Claims

A claim is a written statement filed by creditors of a party who files for bankruptcy to benefit from the distribution if money becomes available.  The Bankruptcy Code defines a claim as a right to payment or a right to an equitable remedy for a failure of performance if the breach gives rise to a right to payment.

After a claim is filed, it is the duty of a creditor to find out if the claim is correctly listed on the debtor’s schedules.  The debtor must give notice to those creditors whose names are added and whose claims are listed as a result of an amendment to the schedules.  The notice also should inform such creditors of their right to file proofs of claim and that their failure to do so may stop them from voting upon the debtor’s reorganization plan or taking part in any distribution under the reorganization plan.
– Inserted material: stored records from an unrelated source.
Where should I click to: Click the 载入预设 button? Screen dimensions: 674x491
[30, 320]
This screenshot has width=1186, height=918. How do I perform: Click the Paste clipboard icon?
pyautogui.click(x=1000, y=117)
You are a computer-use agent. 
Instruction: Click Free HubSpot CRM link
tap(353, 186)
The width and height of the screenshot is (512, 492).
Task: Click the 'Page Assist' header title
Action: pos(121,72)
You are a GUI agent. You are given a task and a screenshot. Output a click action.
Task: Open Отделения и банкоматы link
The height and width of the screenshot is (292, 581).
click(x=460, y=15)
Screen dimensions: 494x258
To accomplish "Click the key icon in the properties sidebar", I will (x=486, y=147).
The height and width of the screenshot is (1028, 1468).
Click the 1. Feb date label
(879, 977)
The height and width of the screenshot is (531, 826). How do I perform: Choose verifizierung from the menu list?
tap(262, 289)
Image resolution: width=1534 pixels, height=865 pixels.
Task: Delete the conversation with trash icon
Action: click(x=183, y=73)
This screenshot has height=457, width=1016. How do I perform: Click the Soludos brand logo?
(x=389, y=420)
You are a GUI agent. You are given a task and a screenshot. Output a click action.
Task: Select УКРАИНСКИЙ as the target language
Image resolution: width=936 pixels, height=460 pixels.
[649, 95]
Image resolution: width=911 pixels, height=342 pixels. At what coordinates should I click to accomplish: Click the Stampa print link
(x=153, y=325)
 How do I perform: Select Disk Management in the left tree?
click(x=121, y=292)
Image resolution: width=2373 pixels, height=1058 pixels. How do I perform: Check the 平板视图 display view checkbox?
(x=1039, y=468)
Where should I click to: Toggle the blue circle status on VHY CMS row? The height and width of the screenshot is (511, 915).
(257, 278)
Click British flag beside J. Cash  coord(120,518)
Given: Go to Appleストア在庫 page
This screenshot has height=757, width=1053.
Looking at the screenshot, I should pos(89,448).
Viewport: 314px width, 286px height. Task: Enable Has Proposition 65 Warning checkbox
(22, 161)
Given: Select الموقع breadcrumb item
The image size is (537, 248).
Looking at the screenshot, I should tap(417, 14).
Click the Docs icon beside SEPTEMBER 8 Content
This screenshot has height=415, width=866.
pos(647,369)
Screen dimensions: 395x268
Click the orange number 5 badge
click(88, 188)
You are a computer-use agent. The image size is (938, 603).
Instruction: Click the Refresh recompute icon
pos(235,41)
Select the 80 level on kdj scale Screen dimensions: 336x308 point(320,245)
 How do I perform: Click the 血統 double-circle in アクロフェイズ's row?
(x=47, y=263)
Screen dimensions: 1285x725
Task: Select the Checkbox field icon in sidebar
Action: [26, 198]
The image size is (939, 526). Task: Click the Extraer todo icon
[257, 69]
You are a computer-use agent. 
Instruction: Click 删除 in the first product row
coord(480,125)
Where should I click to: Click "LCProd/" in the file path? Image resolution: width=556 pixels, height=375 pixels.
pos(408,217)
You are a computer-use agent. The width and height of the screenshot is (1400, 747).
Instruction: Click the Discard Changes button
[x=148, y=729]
A creditor of a business that chooses to file a Chapter 11 bankruptcy should file with the court a proof of claim form.  A proof of claim is a written document a creditor files, together with all supporting evidence of such claim, including documentation reflecting perfection of a security interest, if any to establish a claim against the estate of the debtor.  There will be a deadline to file a Proof of Claim.

Generally, any creditor whose claim is not scheduled or is scheduled as disputed, contingent or unliquidated must file a proof of claim and append proof documenting the claim in order to be considered as a creditor for purposes of voting on the plan and distribution under it.  However, filing a proof of claim is not required if the creditor’s claim is scheduled but is not listed as disputed, contingent, or unliquidated by the debtor as the debtor’s schedules are deemed to form proof of the validity and amount of those claims.